*What is needed*: The job is to output each record again, character for character.

*Entries shown*:
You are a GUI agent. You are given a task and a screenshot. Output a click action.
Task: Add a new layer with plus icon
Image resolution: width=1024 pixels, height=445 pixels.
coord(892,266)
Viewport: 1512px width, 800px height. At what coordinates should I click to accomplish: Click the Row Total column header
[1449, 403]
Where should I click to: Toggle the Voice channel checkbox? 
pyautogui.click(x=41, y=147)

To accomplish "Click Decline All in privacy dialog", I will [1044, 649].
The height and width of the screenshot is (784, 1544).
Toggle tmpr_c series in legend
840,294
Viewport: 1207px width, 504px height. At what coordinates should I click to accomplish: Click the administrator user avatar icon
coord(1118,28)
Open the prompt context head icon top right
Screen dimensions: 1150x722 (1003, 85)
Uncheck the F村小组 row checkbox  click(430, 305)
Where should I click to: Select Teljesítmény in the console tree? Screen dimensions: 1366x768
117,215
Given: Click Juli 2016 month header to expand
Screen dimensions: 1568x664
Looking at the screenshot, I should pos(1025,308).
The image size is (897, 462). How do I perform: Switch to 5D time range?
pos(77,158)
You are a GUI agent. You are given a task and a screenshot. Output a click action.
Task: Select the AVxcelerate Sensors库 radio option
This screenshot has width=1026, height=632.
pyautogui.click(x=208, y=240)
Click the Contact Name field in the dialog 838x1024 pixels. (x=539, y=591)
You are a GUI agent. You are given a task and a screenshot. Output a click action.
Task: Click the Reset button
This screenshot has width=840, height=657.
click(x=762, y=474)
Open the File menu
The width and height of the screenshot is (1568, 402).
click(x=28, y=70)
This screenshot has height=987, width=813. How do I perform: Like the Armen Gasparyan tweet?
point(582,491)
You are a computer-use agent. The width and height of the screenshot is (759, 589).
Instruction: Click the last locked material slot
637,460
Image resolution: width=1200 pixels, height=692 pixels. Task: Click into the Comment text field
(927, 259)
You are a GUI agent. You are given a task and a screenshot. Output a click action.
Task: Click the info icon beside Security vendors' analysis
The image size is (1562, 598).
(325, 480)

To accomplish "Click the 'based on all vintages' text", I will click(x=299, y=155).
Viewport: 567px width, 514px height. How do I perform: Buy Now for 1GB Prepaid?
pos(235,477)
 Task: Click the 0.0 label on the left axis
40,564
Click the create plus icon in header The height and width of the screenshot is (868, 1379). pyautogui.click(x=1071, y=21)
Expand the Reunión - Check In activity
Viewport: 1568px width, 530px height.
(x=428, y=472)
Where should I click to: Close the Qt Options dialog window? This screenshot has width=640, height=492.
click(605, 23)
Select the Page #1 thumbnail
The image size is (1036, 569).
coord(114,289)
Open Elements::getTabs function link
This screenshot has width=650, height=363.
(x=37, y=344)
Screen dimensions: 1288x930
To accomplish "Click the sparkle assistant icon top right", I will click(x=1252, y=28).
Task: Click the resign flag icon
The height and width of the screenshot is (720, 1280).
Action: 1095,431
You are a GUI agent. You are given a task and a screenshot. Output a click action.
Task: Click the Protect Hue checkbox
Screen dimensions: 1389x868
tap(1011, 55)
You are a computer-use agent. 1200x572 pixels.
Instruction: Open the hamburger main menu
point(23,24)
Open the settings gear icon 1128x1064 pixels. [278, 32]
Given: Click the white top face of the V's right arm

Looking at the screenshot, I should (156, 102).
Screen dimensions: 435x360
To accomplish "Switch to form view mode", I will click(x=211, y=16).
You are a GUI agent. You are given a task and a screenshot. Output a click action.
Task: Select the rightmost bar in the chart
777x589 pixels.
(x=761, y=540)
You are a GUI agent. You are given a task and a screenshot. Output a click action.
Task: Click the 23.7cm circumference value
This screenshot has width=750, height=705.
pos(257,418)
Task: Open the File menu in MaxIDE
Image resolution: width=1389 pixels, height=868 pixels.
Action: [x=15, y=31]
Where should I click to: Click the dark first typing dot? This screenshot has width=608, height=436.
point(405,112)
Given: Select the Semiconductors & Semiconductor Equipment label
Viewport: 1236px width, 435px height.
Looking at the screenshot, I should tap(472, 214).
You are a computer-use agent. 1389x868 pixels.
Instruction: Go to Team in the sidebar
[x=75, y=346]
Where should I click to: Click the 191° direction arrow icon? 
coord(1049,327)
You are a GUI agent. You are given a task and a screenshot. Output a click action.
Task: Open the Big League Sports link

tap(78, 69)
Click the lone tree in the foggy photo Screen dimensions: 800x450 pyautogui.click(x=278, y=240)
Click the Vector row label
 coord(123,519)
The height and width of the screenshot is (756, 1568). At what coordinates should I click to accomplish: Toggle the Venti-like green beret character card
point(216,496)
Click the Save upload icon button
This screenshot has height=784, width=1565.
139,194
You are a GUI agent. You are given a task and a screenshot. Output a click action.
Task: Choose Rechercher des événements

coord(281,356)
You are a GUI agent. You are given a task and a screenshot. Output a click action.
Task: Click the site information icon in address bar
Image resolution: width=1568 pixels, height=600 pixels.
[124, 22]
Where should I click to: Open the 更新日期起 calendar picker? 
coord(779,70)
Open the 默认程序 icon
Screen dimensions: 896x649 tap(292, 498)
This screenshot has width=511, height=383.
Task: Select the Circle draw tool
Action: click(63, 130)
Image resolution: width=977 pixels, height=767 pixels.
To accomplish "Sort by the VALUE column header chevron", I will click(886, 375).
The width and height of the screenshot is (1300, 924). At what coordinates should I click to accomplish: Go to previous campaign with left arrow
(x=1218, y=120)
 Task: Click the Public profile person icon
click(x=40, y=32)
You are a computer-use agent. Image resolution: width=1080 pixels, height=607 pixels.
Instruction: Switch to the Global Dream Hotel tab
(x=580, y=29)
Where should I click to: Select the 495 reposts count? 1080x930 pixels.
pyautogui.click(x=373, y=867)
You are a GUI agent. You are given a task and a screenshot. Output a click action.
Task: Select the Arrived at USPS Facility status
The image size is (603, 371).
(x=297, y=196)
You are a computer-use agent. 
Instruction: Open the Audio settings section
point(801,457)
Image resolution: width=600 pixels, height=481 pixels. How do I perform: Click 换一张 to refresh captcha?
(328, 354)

*Output below*:
You are a GUI agent. You are given a task and a screenshot. Output a click action.
Task: Add a new layer with plus icon
Image resolution: width=1024 pixels, height=445 pixels.
coord(892,266)
Viewport: 1512px width, 800px height. At what coordinates should I click to accomplish: Click the Row Total column header
[1449, 403]
Where should I click to: Toggle the Voice channel checkbox? 
pyautogui.click(x=41, y=147)

To accomplish "Click Decline All in privacy dialog", I will [1044, 649].
The height and width of the screenshot is (784, 1544).
Toggle tmpr_c series in legend
840,294
Viewport: 1207px width, 504px height. At what coordinates should I click to accomplish: Click the administrator user avatar icon
coord(1118,28)
Open the prompt context head icon top right
Screen dimensions: 1150x722 (1003, 85)
Uncheck the F村小组 row checkbox  click(430, 305)
Where should I click to: Select Teljesítmény in the console tree? Screen dimensions: 1366x768
117,215
Given: Click Juli 2016 month header to expand
Screen dimensions: 1568x664
Looking at the screenshot, I should pos(1025,308).
The image size is (897, 462). How do I perform: Switch to 5D time range?
pos(77,158)
You are a GUI agent. You are given a task and a screenshot. Output a click action.
Task: Select the AVxcelerate Sensors库 radio option
This screenshot has width=1026, height=632.
pyautogui.click(x=208, y=240)
Click the Contact Name field in the dialog 838x1024 pixels. (x=539, y=591)
You are a GUI agent. You are given a task and a screenshot. Output a click action.
Task: Click the Reset button
This screenshot has width=840, height=657.
click(x=762, y=474)
Open the File menu
The width and height of the screenshot is (1568, 402).
click(x=28, y=70)
This screenshot has height=987, width=813. How do I perform: Like the Armen Gasparyan tweet?
point(582,491)
You are a computer-use agent. The width and height of the screenshot is (759, 589).
Instruction: Click the last locked material slot
637,460
Image resolution: width=1200 pixels, height=692 pixels. Task: Click into the Comment text field
(927, 259)
You are a GUI agent. You are given a task and a screenshot. Output a click action.
Task: Click the info icon beside Security vendors' analysis
The image size is (1562, 598).
(325, 480)

To accomplish "Click the 'based on all vintages' text", I will click(x=299, y=155).
Viewport: 567px width, 514px height. How do I perform: Buy Now for 1GB Prepaid?
pos(235,477)
 Task: Click the 0.0 label on the left axis
40,564
Click the create plus icon in header The height and width of the screenshot is (868, 1379). pyautogui.click(x=1071, y=21)
Expand the Reunión - Check In activity
Viewport: 1568px width, 530px height.
(x=428, y=472)
Where should I click to: Close the Qt Options dialog window? This screenshot has width=640, height=492.
click(605, 23)
Select the Page #1 thumbnail
The image size is (1036, 569).
coord(114,289)
Open Elements::getTabs function link
This screenshot has width=650, height=363.
(x=37, y=344)
Screen dimensions: 1288x930
To accomplish "Click the sparkle assistant icon top right", I will click(x=1252, y=28).
Task: Click the resign flag icon
The height and width of the screenshot is (720, 1280).
Action: 1095,431
You are a GUI agent. You are given a task and a screenshot. Output a click action.
Task: Click the Protect Hue checkbox
Screen dimensions: 1389x868
tap(1011, 55)
You are a computer-use agent. 1200x572 pixels.
Instruction: Open the hamburger main menu
point(23,24)
Open the settings gear icon 1128x1064 pixels. [278, 32]
Given: Click the white top face of the V's right arm

Looking at the screenshot, I should (156, 102).
Screen dimensions: 435x360
To accomplish "Switch to form view mode", I will click(x=211, y=16).
You are a GUI agent. You are given a task and a screenshot. Output a click action.
Task: Select the rightmost bar in the chart
777x589 pixels.
(x=761, y=540)
You are a GUI agent. You are given a task and a screenshot. Output a click action.
Task: Click the 23.7cm circumference value
This screenshot has width=750, height=705.
pos(257,418)
Task: Open the File menu in MaxIDE
Image resolution: width=1389 pixels, height=868 pixels.
Action: [x=15, y=31]
Where should I click to: Click the dark first typing dot? This screenshot has width=608, height=436.
point(405,112)
Given: Select the Semiconductors & Semiconductor Equipment label
Viewport: 1236px width, 435px height.
Looking at the screenshot, I should tap(472, 214).
You are a computer-use agent. 1389x868 pixels.
Instruction: Go to Team in the sidebar
[x=75, y=346]
Where should I click to: Click the 191° direction arrow icon? 
coord(1049,327)
You are a GUI agent. You are given a task and a screenshot. Output a click action.
Task: Open the Big League Sports link

tap(78, 69)
Click the lone tree in the foggy photo Screen dimensions: 800x450 pyautogui.click(x=278, y=240)
Click the Vector row label
 coord(123,519)
The height and width of the screenshot is (756, 1568). At what coordinates should I click to accomplish: Toggle the Venti-like green beret character card
point(216,496)
Click the Save upload icon button
This screenshot has height=784, width=1565.
139,194
You are a GUI agent. You are given a task and a screenshot. Output a click action.
Task: Choose Rechercher des événements

coord(281,356)
You are a GUI agent. You are given a task and a screenshot. Output a click action.
Task: Click the site information icon in address bar
Image resolution: width=1568 pixels, height=600 pixels.
[124, 22]
Where should I click to: Open the 更新日期起 calendar picker? 
coord(779,70)
Open the 默认程序 icon
Screen dimensions: 896x649 tap(292, 498)
This screenshot has width=511, height=383.
Task: Select the Circle draw tool
Action: click(63, 130)
Image resolution: width=977 pixels, height=767 pixels.
To accomplish "Sort by the VALUE column header chevron", I will click(886, 375).
The width and height of the screenshot is (1300, 924). At what coordinates should I click to accomplish: Go to previous campaign with left arrow
(x=1218, y=120)
 Task: Click the Public profile person icon
click(x=40, y=32)
You are a computer-use agent. Image resolution: width=1080 pixels, height=607 pixels.
Instruction: Switch to the Global Dream Hotel tab
(x=580, y=29)
Where should I click to: Select the 495 reposts count? 1080x930 pixels.
pyautogui.click(x=373, y=867)
You are a GUI agent. You are given a task and a screenshot. Output a click action.
Task: Select the Arrived at USPS Facility status
The image size is (603, 371).
(x=297, y=196)
You are a computer-use agent. 
Instruction: Open the Audio settings section
point(801,457)
Image resolution: width=600 pixels, height=481 pixels. How do I perform: Click 换一张 to refresh captcha?
(328, 354)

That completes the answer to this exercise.